GRUB_CMDLINE_LINUX="console=tty0 console=ttyS0 init=/bin/systemd"
GRUB_TERMINAL=console

Installing a custom SSL certificate

In our hosting project, every participant has access to the management VLAN, so everyone can connect to the web interface. Even worse, since the access is all tunneled through the same box, theoretically the box admin (or any attacker with a local root exploit) could sniff the traffic, thus gather the IPMI password (no, they don’t use a challenge response mechanism) and own your box. While the chances of that happening are relatively slim and I trust the other participants, I like end-to-end cryptography and decided I want to properly secure that interface as far as reasonibly possible.

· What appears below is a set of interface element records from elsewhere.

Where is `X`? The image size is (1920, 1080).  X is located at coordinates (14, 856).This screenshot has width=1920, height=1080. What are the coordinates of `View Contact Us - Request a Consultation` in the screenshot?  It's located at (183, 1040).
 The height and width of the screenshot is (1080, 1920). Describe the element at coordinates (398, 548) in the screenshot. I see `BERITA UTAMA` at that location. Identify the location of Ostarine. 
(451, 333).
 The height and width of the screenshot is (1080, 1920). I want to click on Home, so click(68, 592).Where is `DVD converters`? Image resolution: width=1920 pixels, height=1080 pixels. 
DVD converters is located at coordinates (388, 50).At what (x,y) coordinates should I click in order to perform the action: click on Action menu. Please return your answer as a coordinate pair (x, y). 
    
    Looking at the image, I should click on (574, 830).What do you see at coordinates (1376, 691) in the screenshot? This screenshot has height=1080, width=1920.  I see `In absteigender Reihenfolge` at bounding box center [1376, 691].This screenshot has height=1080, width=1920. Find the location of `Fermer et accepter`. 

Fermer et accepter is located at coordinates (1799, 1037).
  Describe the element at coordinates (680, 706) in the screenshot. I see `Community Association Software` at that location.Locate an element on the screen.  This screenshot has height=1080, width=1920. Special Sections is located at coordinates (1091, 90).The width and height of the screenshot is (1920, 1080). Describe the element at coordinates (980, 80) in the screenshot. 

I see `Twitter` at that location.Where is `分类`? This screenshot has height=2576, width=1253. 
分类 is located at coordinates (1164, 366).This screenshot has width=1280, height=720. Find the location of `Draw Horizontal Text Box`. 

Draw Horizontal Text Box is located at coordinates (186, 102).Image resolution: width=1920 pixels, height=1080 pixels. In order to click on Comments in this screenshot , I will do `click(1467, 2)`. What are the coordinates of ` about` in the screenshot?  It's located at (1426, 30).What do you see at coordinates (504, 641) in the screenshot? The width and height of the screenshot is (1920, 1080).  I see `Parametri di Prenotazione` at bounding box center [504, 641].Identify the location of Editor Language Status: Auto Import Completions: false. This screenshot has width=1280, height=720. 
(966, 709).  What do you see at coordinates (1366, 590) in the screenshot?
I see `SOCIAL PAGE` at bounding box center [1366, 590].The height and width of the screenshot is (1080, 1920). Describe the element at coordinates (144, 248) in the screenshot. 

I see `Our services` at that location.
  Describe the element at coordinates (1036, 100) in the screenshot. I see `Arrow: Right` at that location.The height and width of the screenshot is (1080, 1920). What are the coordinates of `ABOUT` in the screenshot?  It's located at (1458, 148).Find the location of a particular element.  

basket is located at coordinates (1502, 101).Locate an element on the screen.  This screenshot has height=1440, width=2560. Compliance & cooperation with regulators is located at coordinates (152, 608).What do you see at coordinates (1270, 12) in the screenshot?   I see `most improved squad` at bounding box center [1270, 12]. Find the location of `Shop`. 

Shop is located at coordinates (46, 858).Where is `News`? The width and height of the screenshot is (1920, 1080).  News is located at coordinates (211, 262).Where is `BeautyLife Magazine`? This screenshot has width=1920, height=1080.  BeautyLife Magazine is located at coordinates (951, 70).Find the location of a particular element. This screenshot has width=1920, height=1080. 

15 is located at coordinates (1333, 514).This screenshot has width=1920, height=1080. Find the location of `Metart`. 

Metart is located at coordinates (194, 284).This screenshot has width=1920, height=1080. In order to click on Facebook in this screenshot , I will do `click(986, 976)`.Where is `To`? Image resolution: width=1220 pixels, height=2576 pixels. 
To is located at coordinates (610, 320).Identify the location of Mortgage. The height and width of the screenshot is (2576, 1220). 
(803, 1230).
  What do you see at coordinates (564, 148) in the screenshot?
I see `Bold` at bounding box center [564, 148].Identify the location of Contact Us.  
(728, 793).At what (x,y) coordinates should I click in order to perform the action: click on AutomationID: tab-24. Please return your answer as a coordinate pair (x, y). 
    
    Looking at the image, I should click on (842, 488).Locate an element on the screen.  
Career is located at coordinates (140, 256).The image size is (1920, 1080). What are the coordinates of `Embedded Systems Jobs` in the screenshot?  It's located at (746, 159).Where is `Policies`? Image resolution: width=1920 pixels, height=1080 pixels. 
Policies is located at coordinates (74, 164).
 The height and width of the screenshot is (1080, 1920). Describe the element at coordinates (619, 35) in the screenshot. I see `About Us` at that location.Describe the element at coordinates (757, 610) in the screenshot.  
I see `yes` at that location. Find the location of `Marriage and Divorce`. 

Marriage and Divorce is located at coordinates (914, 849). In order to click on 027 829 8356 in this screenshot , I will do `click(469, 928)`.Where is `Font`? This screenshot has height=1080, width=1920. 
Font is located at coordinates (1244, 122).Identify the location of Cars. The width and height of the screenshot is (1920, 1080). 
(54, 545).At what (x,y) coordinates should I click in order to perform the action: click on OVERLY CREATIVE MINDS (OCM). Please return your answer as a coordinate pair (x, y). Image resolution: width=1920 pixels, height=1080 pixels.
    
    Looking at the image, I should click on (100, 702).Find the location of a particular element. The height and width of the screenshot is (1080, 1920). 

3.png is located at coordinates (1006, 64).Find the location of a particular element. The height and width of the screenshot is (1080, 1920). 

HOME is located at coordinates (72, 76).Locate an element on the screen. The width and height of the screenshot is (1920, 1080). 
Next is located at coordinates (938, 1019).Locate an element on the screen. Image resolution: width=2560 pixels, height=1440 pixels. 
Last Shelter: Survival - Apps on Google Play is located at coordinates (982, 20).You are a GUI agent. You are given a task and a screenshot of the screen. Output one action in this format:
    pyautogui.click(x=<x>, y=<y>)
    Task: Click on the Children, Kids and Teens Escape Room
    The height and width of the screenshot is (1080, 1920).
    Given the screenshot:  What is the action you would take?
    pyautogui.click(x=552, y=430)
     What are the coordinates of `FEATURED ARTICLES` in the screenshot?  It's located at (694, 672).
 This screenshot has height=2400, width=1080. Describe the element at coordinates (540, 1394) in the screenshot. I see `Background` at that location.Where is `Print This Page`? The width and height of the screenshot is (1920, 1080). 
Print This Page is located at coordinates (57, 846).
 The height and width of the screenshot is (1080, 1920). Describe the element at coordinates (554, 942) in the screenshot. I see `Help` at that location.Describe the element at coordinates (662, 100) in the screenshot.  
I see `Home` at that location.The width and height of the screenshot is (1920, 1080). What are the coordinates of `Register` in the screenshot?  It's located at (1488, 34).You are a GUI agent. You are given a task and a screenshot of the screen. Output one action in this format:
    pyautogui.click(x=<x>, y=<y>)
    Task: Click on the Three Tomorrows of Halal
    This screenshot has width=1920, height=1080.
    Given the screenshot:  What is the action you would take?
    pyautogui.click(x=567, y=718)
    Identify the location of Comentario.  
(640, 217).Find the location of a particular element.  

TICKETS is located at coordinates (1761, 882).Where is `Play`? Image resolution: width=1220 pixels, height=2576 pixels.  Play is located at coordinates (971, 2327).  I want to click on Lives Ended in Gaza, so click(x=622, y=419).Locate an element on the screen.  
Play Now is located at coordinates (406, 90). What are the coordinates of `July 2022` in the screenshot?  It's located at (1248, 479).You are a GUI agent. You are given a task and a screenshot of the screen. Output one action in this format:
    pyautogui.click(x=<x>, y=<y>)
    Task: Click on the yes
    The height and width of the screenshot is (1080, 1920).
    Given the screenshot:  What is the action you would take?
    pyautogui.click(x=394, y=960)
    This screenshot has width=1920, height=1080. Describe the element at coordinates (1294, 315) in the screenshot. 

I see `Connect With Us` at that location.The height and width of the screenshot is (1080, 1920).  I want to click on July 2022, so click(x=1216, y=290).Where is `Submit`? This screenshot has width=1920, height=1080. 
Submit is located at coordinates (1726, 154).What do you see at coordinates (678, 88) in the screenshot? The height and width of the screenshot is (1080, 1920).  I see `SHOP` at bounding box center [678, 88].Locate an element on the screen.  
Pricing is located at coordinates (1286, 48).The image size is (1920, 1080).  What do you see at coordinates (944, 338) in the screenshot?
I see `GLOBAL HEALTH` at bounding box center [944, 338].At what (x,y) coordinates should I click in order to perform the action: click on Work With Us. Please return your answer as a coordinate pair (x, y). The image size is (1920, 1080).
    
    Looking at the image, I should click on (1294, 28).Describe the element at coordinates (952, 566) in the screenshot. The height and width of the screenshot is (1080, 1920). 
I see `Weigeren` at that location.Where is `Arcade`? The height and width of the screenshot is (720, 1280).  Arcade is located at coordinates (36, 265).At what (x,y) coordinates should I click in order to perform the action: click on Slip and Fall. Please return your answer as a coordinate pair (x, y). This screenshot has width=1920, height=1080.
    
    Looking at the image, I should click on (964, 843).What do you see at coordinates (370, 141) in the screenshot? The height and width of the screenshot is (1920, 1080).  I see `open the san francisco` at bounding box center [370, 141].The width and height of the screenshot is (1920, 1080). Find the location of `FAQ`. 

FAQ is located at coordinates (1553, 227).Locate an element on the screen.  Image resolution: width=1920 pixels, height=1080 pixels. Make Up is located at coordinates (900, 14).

It took me quite a while to get this working, so I’ll be very specific on what the IPMI does. It is running a standard lighttpd to handle HTTP/HTTPS connections and execute CGI binaries. The SSL configuration is:

$SERVER["socket"] == ":443" {
  server.use-ipv6 = "enable"
  ssl.engine = "enable"
  ssl.cipher-list = "TLSv1+HIGH !SSLv2 RC4+MEDIUM !aNULL !eNULL !3DES @STRENGTH"
  ssl.pemfile = "server.pem"
}

In server.pem, the web interface stores the certificate followed by the private key.

What is important to know is that the httpd init script also runs “openssl verify”, probably to make sure that the user-provided certificates actually work and not have the lighttpd crash-loop. What’s unfortunate about this is that “openssl verify” verifies only the first certificate it finds in the PEM file. In case you want to use an SSL certificate that is actually verified by a trusted CA, this implies that the first certificate in the .pem file needs to be the CA certificate itself (because the IPMI does not have a certificate store). In my case, I tried the order “CA, intermediate CA, certificate, private key”. However, lighttpd will not load the certificates and just exit with an error:

2014-01-09 23:51:06: (network.c.601) SSL: Private key does not match the
certificate public key, reason: error:0B080074:x509 certificate
routines:X509_check_private_key:key values mismatch server.pem 

There are two possible workarounds for this problem:

SSL method 1: Get “OK” into the certificate

This is the most fun method. You just need to manage to get the string “OK” into any of your certificate’s fields — the common name will do. Note that this is case sensitive, so if your CA converts hostnames to lower case before issuing the certificate, this won’t work. In case they don’t, a certificate issued for e.g. foobar-OK.stapelberg.de will happily pass the init script’s check. This is because the “openssl verify” output includes the certificate’s fields in the output, and the init script merely greps for “OK”:

# …
openssl verify $CERT_FILE > /tmp/cert.st 2>&1;
if [ -z "`cat /tmp/cert.st | grep OK`" ];then 
# …
else
    echo "SSL certificate verified OK."                    
fi

SSL method 2: Use a self-signed certificate

It’s not quite as clean, but you can just use a self-signed certificate, created as follows:

openssl req -x509 -nodes -newkey rsa:2048 -keyout key.pem -out cert.pem -days 365

The common name is where you want to enter the DNS that points to your IPMI. Afterwards, you can just upload cert.pem as certificate and key.pem as private key in the web interface.

Conclusion

The server seems to work pretty well, but the IPMI clearly still needs some work. It’s essentially an embedded computer, to a large part closed source, with questionable security/code quality and only somewhat reliable remote management capabilities. In addition to the inherent port flapping with the “shared” ethernet configuration I described above, the iKVM server also crashed on me once.

Let’s see if SuperMicro (or ATEN, the company that actually makes the IPMI) is willing to improve things :).